Ornetta thought for a moment. “I don’t know. Some miles I think.”

“Then we better get a move on,” Maeve said, but her heart sank. She had thought it was only a few blocks. She stared out into the threatening darkness, and the enormity of the task crashed against her like a wave. She hoped that somebody would see them along the way and take pity on them.

Over the first few blocks, their world, which had been very small while they were focused on getting Jack Liffey into the wheelbarrow, enlarged enormously to include noises and dangers that were all around them in the darkness. Not far away, they could hear the roar of a lot of people and the sounds of breaking glass. Metal rang against metal. Gunfire rattled. The crowd noise swelled and ebbed, like waves on an urban beach. The girls eyed one another but neither felt like commenting on what they heard.

Before long they had given up the sidewalk and were pushing the wheelbarrow in the street, near the curb, to avoid the ups and downs of the sloped driveways. It didn’t seem there was going to be any traffic to worry about on Brighton, anyway. The old metal-wheel skates made a regular rattle and a loud
rat-a-tat
across the cracks.

“I need a rest,” Ornetta said, after several blocks.

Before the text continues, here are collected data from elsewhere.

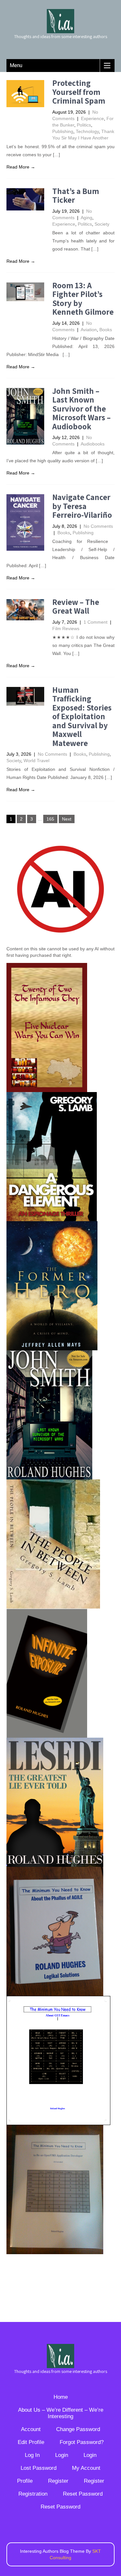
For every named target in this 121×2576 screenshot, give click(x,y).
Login (61, 2455)
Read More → (20, 166)
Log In (32, 2455)
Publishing (62, 131)
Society (102, 224)
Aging (86, 217)
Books (105, 329)
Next (66, 819)
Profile (25, 2481)
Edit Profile (31, 2442)
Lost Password (38, 2468)
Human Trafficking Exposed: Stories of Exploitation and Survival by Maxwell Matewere (82, 716)
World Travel (36, 760)
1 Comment (95, 622)
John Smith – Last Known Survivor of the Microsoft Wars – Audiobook (81, 408)
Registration (32, 2494)
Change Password (78, 2429)
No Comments (98, 526)
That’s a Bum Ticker (75, 195)
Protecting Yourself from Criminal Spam (78, 91)
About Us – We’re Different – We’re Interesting (60, 2413)
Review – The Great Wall (75, 606)
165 (50, 819)
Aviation (89, 329)
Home (61, 2397)
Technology (87, 131)
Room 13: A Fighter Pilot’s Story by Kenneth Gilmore (83, 298)
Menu (16, 65)
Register (58, 2481)
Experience (92, 118)
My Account (86, 2468)
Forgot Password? (82, 2442)
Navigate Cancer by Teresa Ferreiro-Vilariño (82, 506)
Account (31, 2429)
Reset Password (83, 2494)
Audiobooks (93, 443)
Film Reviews (65, 628)
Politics (84, 125)
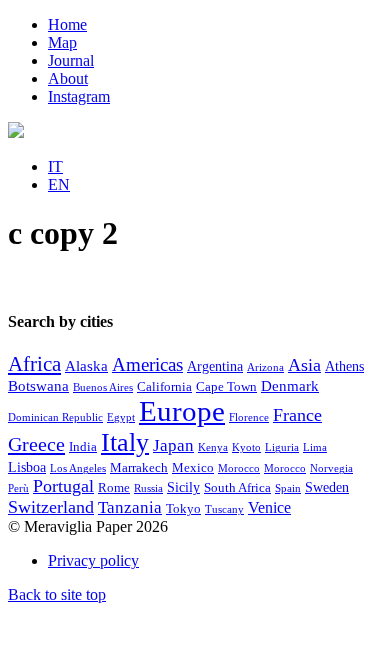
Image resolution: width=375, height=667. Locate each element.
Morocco (239, 468)
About (68, 78)
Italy (125, 442)
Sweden (327, 487)
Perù (18, 488)
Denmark (290, 386)
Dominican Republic (55, 417)
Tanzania (130, 507)
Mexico (193, 468)
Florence (249, 417)
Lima (315, 447)
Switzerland (51, 507)
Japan (173, 445)
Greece (36, 444)
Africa (34, 364)
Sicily (183, 487)
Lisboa (27, 467)
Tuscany (224, 509)
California (164, 387)
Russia (148, 488)
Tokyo (183, 509)
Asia (304, 365)
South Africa (237, 488)
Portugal (63, 486)
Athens (344, 366)
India (83, 447)
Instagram (79, 96)
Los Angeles (78, 468)
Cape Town (226, 387)
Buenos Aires (103, 387)
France (297, 415)
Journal (71, 60)
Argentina (215, 366)
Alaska (86, 366)
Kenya (213, 447)
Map (62, 42)
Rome (114, 488)
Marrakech (139, 468)
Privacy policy (93, 560)
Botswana (38, 386)
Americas (147, 364)
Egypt (121, 417)
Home (67, 24)
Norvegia (331, 468)
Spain (288, 488)
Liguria (282, 447)
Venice (269, 507)
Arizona (265, 367)
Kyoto (246, 447)
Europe (182, 411)
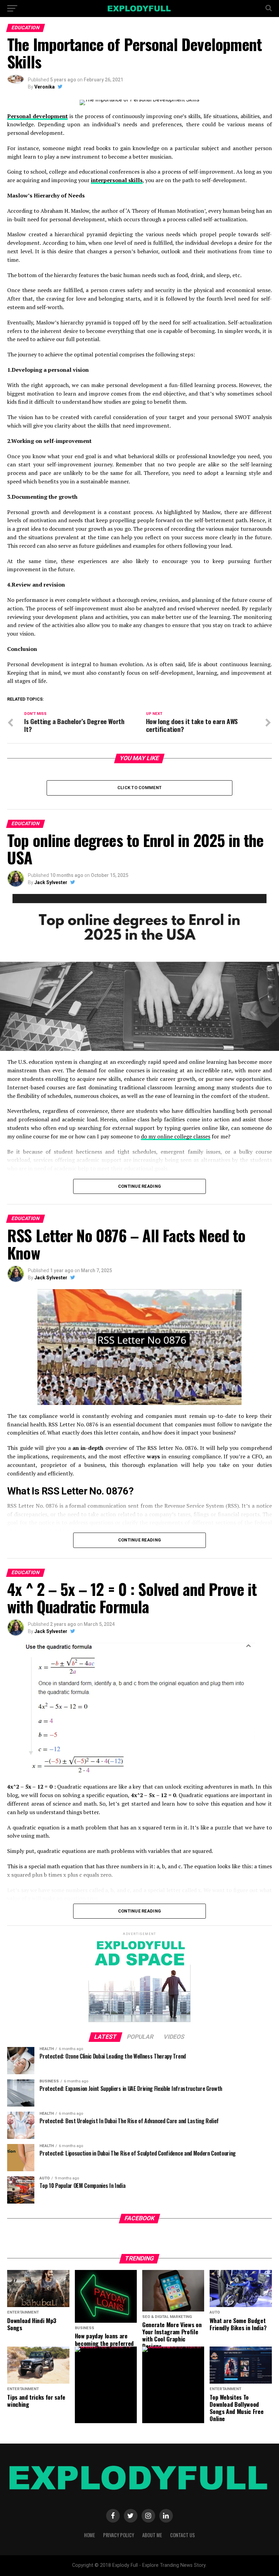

“Sure. This is hard work.”

They let the wheelbarrow roll to a stop, they allowed Jack Liffey’s legs to drop so they could unhook and rest. Maeve felt the pulse in his neck again. It seemed pretty fast and his skin was still clammy. The night was so dry and warm that it was frightening to feel his skin cold like that. Maeve tried not to think too much about the dangers out there. Mostly she’d been trying to focusing her mind on the thirty feet in front of the wheelbarrow.

She could see how frail Ornetta was, bent forward to catch her breath, but she pushed away the feeling that the whole project was hopeless. She longed for one of the girl’s stories, but Ornetta needed her breath for the effort.

The unseen crowd roar swelled again and the sounds of destruction seemed to reach a crescendo.

“We better go,” Maeve said.

Ornetta nodded. “Wish we had Mr. Genie to help.”

They lifted Jack Liffey’s legs back into the loop of clothesline that dangled from their necks. It took a good push to get the wheelbarrow going again, as if he had gotten heavier in the wait.

Maeve grunted with the effort and tried to think of something besides her fears. “This looks like a nice neighborhood.”

They had just crossed 80th Street, and the old houses were much bigger, all the lawns green and manicured. It looked like a picture in a magazine of some prosperous town back east.